══ Data
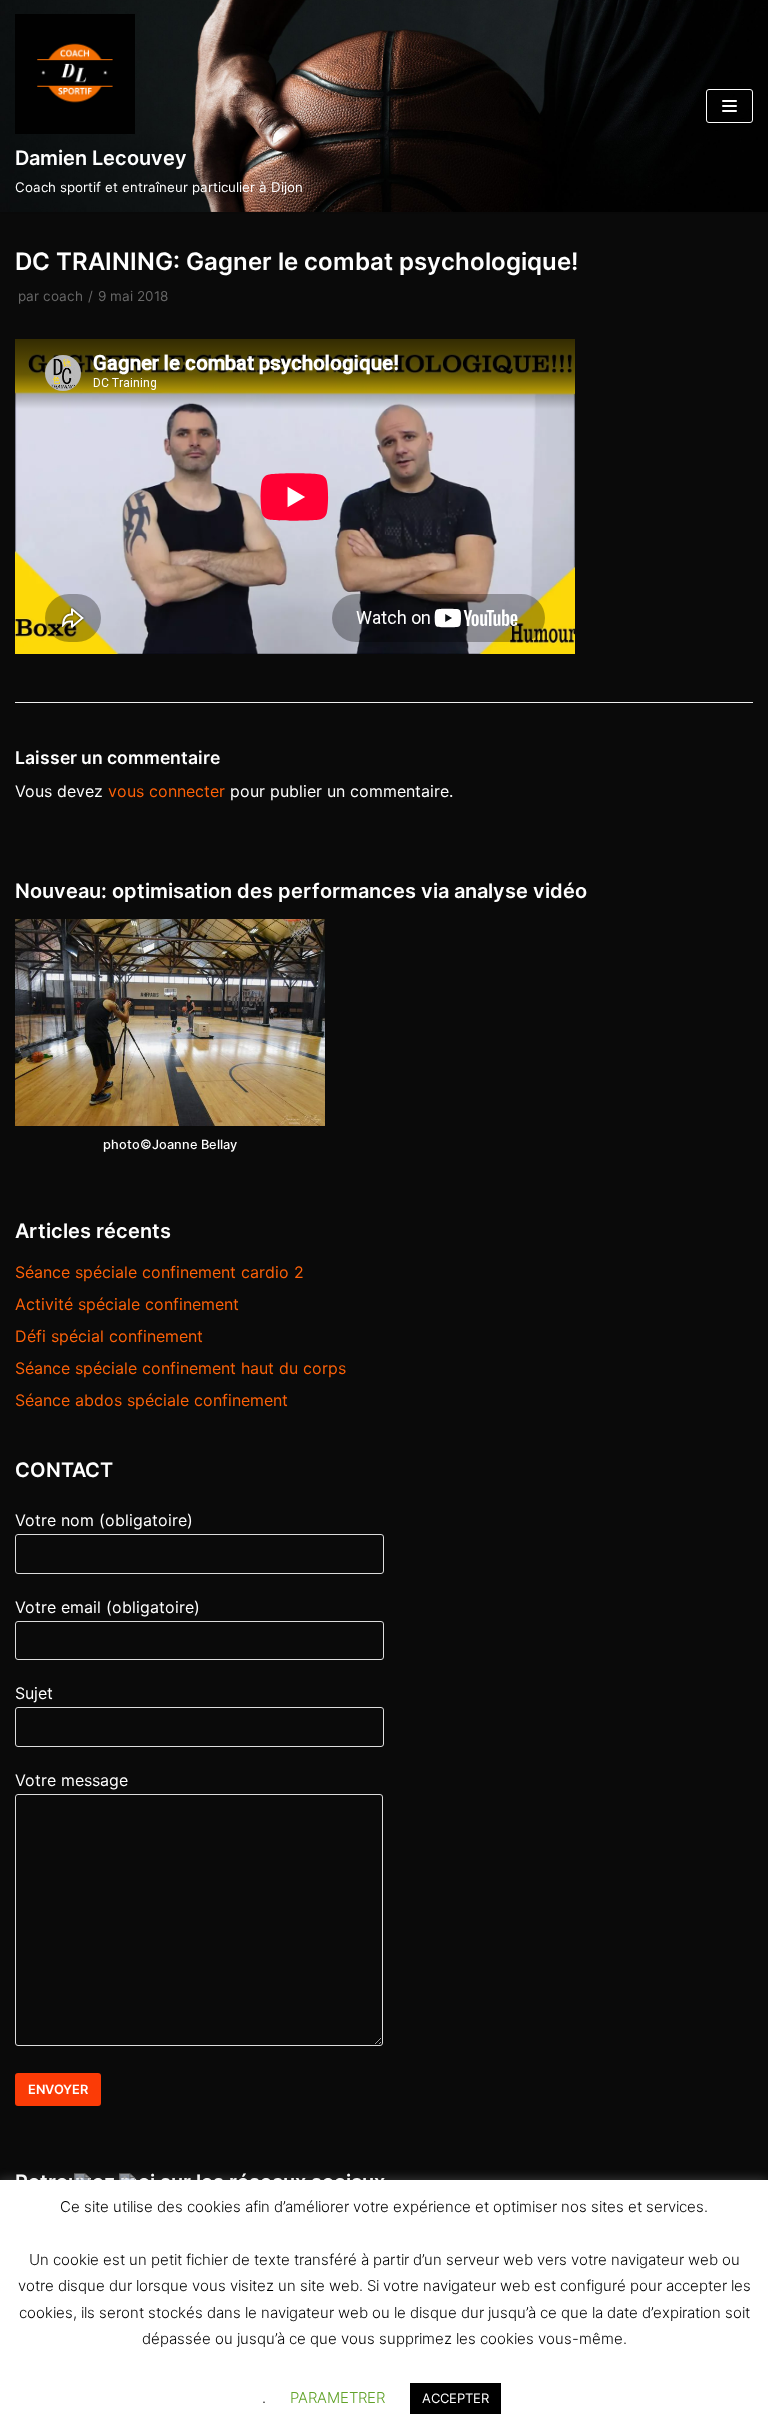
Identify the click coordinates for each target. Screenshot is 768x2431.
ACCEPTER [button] (455, 2398)
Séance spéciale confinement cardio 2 (159, 1272)
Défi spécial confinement (109, 1336)
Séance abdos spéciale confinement (151, 1400)
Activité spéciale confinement (127, 1304)
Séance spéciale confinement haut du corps (180, 1368)
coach (63, 296)
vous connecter (166, 791)
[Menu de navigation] (729, 106)
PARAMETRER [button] (337, 2397)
════
◆ Work to be completed
Every line of the listing that includes the word "Séance" belongs in the answer.

◆ Answer box
Séance spéciale confinement cardio 2 (159, 1272)
Séance abdos spéciale confinement (151, 1400)
Séance spéciale confinement haut du corps (180, 1368)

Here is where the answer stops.